■ Exercise aim:
When the string "legend" occurs in a line of the listing below, return that line.

(Data for this exercise begins)

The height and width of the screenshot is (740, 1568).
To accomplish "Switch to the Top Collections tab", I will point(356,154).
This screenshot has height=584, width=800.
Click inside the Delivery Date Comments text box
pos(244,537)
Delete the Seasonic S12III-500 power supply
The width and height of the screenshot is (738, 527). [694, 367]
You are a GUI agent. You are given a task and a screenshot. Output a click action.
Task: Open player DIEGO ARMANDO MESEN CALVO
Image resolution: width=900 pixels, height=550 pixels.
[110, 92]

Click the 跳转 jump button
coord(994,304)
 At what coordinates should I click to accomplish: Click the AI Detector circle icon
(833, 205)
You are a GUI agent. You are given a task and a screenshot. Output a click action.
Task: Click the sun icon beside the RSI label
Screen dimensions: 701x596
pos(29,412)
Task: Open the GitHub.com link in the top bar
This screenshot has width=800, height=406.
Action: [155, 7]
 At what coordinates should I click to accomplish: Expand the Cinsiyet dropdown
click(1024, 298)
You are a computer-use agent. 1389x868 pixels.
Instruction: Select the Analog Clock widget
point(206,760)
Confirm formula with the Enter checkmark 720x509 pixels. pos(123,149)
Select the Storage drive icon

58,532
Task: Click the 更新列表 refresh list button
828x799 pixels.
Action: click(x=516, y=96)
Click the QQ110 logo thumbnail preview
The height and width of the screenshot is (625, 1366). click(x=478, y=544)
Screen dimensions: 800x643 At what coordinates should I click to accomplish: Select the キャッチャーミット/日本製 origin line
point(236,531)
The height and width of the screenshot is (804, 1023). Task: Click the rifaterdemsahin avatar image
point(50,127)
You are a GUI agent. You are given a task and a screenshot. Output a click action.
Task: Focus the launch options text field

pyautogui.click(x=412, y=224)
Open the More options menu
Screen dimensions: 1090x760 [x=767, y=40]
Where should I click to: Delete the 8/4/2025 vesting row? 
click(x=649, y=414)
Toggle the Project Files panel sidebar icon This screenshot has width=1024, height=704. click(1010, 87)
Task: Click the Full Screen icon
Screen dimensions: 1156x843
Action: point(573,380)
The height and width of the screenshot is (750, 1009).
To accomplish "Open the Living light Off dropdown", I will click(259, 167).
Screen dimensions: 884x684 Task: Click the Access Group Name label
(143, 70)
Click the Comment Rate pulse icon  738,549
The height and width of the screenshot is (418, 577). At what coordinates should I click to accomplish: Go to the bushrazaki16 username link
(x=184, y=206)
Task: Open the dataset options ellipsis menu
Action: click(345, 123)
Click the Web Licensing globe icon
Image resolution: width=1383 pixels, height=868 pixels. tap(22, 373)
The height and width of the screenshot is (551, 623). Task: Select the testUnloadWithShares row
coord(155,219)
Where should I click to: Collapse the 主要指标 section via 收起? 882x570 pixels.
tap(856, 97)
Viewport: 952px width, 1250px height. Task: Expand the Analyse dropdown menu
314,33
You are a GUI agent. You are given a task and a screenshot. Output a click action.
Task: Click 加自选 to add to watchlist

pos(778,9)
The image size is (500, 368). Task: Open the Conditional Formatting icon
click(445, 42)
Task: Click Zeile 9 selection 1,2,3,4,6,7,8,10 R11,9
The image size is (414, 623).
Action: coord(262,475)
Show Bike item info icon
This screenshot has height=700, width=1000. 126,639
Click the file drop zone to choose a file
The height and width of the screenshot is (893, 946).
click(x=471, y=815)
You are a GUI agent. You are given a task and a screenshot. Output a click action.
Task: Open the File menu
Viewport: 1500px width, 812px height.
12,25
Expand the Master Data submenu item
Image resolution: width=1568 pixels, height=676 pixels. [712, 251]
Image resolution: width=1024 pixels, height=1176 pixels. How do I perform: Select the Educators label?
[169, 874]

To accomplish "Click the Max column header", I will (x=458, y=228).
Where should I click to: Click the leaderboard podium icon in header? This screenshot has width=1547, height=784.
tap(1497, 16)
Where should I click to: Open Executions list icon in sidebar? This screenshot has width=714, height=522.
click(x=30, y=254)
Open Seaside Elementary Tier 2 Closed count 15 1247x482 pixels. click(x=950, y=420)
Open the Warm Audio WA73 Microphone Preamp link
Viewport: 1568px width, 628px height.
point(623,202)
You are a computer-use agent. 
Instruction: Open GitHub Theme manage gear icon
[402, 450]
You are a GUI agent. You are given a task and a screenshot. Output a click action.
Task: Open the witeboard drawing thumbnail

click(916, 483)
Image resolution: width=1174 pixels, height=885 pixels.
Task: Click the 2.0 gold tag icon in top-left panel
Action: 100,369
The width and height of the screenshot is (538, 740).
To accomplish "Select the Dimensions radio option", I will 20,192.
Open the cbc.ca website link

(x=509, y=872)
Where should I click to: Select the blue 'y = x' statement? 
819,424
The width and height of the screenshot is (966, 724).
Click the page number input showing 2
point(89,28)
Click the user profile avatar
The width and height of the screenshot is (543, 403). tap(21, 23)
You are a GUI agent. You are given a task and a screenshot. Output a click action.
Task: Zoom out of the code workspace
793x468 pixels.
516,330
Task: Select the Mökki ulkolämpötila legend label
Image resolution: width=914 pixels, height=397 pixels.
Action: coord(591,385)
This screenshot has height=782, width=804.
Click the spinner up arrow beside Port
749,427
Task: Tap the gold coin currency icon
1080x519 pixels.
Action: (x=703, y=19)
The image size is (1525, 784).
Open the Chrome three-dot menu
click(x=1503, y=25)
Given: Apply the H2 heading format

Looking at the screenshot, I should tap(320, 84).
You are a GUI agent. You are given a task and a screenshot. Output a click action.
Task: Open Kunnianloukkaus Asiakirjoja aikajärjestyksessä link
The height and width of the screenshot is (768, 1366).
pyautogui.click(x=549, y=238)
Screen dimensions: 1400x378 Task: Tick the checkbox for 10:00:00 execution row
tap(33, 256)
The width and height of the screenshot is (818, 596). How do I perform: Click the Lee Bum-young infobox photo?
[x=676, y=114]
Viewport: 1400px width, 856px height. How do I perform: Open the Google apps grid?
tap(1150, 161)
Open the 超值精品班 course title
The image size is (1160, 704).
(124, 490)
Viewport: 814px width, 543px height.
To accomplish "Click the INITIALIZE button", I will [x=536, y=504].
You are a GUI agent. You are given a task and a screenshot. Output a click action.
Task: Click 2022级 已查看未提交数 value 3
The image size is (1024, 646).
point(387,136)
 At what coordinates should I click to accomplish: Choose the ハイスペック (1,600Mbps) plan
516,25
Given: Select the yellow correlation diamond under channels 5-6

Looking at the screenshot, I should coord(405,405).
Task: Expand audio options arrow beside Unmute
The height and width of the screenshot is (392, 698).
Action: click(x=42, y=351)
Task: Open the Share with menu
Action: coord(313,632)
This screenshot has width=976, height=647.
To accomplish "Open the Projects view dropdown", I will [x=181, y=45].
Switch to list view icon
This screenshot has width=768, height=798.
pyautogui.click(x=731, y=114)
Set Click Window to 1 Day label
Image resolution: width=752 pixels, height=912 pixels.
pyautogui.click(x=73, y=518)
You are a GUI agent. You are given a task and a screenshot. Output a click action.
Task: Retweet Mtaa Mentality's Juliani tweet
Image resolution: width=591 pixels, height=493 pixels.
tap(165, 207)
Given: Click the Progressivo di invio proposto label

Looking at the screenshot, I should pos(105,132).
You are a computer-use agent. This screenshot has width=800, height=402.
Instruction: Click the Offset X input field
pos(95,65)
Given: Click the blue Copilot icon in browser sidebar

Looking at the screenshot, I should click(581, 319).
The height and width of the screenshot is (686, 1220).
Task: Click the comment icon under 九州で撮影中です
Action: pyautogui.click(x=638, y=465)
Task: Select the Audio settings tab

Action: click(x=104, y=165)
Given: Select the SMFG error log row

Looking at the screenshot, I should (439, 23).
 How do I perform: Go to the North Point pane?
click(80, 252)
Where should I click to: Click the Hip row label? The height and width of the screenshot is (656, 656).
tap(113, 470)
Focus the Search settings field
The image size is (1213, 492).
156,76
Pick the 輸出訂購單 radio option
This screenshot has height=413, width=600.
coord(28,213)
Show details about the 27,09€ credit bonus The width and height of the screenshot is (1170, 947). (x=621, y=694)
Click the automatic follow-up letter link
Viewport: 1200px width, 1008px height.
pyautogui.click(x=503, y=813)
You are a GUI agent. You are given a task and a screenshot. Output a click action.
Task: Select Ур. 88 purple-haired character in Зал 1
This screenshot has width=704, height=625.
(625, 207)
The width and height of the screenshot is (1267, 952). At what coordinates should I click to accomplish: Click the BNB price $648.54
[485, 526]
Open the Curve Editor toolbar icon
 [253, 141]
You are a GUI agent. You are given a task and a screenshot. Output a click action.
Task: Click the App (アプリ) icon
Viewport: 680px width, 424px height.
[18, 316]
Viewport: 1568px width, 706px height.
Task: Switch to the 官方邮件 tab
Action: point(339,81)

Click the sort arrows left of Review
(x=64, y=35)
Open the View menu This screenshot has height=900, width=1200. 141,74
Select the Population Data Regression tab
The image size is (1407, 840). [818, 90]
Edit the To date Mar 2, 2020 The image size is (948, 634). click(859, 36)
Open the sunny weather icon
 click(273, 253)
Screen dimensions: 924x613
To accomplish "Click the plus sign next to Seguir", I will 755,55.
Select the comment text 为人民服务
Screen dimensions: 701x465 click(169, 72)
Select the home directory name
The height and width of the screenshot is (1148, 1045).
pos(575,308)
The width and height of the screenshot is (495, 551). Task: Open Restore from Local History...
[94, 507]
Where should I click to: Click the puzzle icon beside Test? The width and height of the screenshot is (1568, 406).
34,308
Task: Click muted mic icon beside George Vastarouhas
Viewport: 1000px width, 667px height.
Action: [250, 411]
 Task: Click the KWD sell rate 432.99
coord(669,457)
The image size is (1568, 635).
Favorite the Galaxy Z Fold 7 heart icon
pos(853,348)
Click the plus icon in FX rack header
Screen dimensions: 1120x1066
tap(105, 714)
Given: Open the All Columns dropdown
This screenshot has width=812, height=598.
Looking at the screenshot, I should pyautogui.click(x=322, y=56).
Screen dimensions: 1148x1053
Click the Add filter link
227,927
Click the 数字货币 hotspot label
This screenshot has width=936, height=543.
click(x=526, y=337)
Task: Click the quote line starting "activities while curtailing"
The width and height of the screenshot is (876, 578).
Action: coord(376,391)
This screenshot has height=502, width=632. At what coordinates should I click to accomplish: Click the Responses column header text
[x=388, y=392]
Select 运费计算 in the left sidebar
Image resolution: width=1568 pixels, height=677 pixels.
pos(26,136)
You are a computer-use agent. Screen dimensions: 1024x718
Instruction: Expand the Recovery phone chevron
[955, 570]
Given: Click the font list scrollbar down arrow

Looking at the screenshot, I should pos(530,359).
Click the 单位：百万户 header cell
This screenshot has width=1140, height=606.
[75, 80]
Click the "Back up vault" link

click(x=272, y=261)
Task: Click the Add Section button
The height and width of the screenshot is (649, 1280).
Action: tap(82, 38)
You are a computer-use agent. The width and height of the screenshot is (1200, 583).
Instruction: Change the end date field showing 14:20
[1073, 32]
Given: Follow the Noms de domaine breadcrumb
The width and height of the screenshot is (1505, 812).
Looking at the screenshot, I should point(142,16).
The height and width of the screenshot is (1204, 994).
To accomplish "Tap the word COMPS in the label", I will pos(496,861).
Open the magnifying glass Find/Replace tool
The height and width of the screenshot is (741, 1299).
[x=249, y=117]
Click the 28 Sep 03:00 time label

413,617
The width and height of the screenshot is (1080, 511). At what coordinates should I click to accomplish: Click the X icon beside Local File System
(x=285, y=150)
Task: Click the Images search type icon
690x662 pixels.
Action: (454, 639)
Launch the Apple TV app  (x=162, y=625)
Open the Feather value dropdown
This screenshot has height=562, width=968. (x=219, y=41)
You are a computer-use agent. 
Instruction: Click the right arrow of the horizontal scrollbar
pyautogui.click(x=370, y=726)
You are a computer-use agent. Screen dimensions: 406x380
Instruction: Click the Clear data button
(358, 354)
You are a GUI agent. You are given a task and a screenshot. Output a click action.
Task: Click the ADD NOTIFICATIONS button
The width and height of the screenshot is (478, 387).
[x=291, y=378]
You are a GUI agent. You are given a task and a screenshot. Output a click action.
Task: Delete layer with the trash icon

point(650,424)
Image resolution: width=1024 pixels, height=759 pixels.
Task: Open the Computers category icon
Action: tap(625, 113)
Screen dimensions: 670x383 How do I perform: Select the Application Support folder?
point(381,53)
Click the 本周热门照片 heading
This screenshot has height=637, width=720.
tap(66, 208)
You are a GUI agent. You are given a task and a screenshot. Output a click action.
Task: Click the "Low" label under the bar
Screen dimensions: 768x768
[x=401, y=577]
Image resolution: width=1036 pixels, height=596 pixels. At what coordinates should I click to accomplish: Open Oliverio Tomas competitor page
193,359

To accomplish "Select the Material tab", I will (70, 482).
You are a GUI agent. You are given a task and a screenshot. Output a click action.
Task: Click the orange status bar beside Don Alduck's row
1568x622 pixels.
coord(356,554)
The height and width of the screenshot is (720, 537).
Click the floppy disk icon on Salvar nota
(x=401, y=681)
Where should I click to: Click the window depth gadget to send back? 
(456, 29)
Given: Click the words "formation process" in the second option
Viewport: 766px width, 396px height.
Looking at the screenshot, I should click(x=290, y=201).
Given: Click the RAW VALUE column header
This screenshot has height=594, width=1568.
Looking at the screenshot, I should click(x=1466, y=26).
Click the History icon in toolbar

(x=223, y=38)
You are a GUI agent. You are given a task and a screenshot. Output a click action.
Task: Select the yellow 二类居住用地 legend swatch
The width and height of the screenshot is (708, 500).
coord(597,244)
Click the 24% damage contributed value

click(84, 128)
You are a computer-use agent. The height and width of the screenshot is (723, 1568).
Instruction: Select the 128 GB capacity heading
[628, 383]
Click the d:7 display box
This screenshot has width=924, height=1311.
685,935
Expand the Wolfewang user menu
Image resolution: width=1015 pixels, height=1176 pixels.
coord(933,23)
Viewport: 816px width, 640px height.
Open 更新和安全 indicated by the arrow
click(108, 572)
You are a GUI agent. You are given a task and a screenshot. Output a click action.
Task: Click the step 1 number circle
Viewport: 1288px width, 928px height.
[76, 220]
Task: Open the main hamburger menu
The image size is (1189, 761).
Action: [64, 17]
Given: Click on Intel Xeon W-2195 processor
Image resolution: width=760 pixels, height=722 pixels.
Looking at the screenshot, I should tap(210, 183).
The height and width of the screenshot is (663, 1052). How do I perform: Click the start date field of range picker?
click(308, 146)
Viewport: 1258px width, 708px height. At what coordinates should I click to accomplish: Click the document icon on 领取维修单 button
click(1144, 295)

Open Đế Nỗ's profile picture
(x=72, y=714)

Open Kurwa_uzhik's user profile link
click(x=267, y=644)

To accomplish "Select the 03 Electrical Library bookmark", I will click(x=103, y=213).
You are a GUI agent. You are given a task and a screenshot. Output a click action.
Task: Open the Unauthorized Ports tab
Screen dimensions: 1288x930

(Data for this exercise ends)

■ Answer space:
Task: Select the Mökki ulkolämpötila legend label
Task: Select the yellow 二类居住用地 legend swatch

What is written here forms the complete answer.